I slam some huge Gil's and Crap's in Rocky Fork lake close to the spill way. Casting into the downed trees with black and green jigs


----------



## mlayers

if you are close to Williams County Lake La Su An has big gills. But right now you would need a boat to fish it. Lots of weeds and the fish is off their beds now. I have gotten gills over 11" there years ago. Have not had a chance to fish it last couple of years as mine fishing buddy past away. That's what happen when you get old....Matt


----------



## fishguy 888

Indian Lake at any of the channels during May or early June.


----------



## Wmbuckeye557

Eastwood Lake in the Dayton area has some Bullgills!


Posted using Outdoor Hub Campfire


----------



## mrbencrazy

Portage lakes is always a good choice. I caught a ten incher last year for a fish ohio. My buddy got a nine and a half incher. Good luck


Posted using Outdoor Hub Campfire


----------



## USMC_Galloway

Antrum Lake, use cheese.


----------



## JignPig Guide

icefisherman said:


> I was just wnting to know where i can have a chance to catch a FISH OHIO gill on a public lake? I have been to some farm ponds but want to catch one from a public lake to challenge myself.


Here you go... This is a link to the Division of Wildlife Sunfish forecast.

http://www.dnr.state.oh.us/Home/Fis...rts/forecast_sunfish/tabid/23064/Default.aspx


----------



## c. j. stone

Hands down-Mosquito! Due to the number of large predators in there, any gills that "survive" to adulthood, end up BULLS. Like anywhere else, you have to find them first but they are there. We once caught a bunch on CP Swings(tipped with half a crawler) while casting for walleye near a deep weed bed almost halfway across the lake. They were bedding in that deeper water(which is what big gills typically do)!They were so big, they had all three hooks of the treble in their mouths and we had to hold them across their back to unhook them-you cold not hold them the tradition way, sideways. The next day, one of the other two guys brother went to that spot and caught a 5 gallon bucket full-all huge!


----------



## polebender

icefisherman said:


> I keep hearing about these AEP power lands,. Where exaxtly can i gain access to these grounds?


You can get a free permit to fish the AEP lakes from ODNR and they provide a map of the area also. As far as one of the best gill lakes, I'd have to say Buckeye. 
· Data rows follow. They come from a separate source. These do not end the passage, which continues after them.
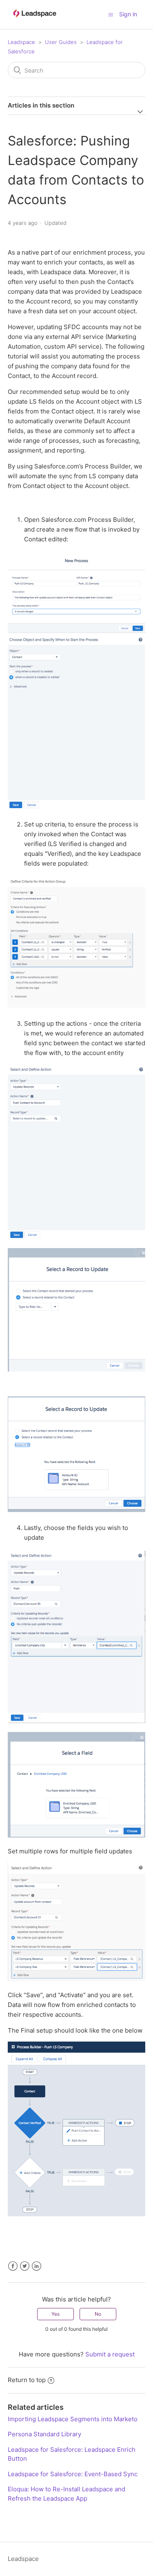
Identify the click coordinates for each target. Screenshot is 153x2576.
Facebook (13, 2266)
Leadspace (21, 42)
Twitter (25, 2266)
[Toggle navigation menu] (110, 14)
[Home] (34, 21)
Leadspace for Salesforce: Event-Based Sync (72, 2474)
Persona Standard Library (44, 2434)
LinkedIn (36, 2266)
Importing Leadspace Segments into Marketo (72, 2419)
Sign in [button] (128, 14)
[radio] (55, 2314)
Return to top (27, 2380)
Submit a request (110, 2354)
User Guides (61, 42)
I didn't notice the date of the original post about the AEP lakes, so what ever it's worth?


----------



## big spurs 111

farm pond ...


----------



## Slab assassin 55

Over the past two years I have gotten my fish Ohio gill at mogadore res. both were redear 


Posted using Outdoor Hub Campfire


----------



## Smallmouth Crazy

Prarrie Oaks just west of Columbus had some Monster gills in it just after it opened a few years ago, I imagine there are still some left.


----------



## MikeC

I've caught the biggest gills ever at Pymatuning. Good numbers, too, but I haven't been there in many years.


----------



## RedJada

All public lakes hold FO gills. You just have to work to get them.


----------



## c. j. stone

Did I say Mosquito has the biggest gills in the State?


----------



## afellure12

Hoover Dam was hitting fairly decent last weekend.


----------



## winguy7

I just caught a fish ohio sunfish yesterday. He was 9 inches, far bigger than any I caught before. Definitely didn't expect it from lock 4 on the Erie canal. Was fishing for catfish bait.


----------



## chaunc

The bedding bluegills at Pymatuning lake are great size too. I look forward every year to fishing them. Lots of them are 9 and some even bigger. First full moon in june is USUALLY the best time for them. Once you find the beds, they'll be there every year too.


----------



## fontinalis

fredg53 said:


> Chagrin river
> 
> posted using Outdoor Hub Campfire


can you elaborate, i moved to willoughby last year and i am in desperate need of places to flyfish for sunfish. Most of what i have seen of the chagrin is shallow, quick, and slate bottomed. Thanks


----------



## mlayers

I have taken my daughter to La Su An and in 3 different trips we have gotten 4 gills over 9 1/2" with the biggest going 10 1/4" So there is some nice fishing over there.


----------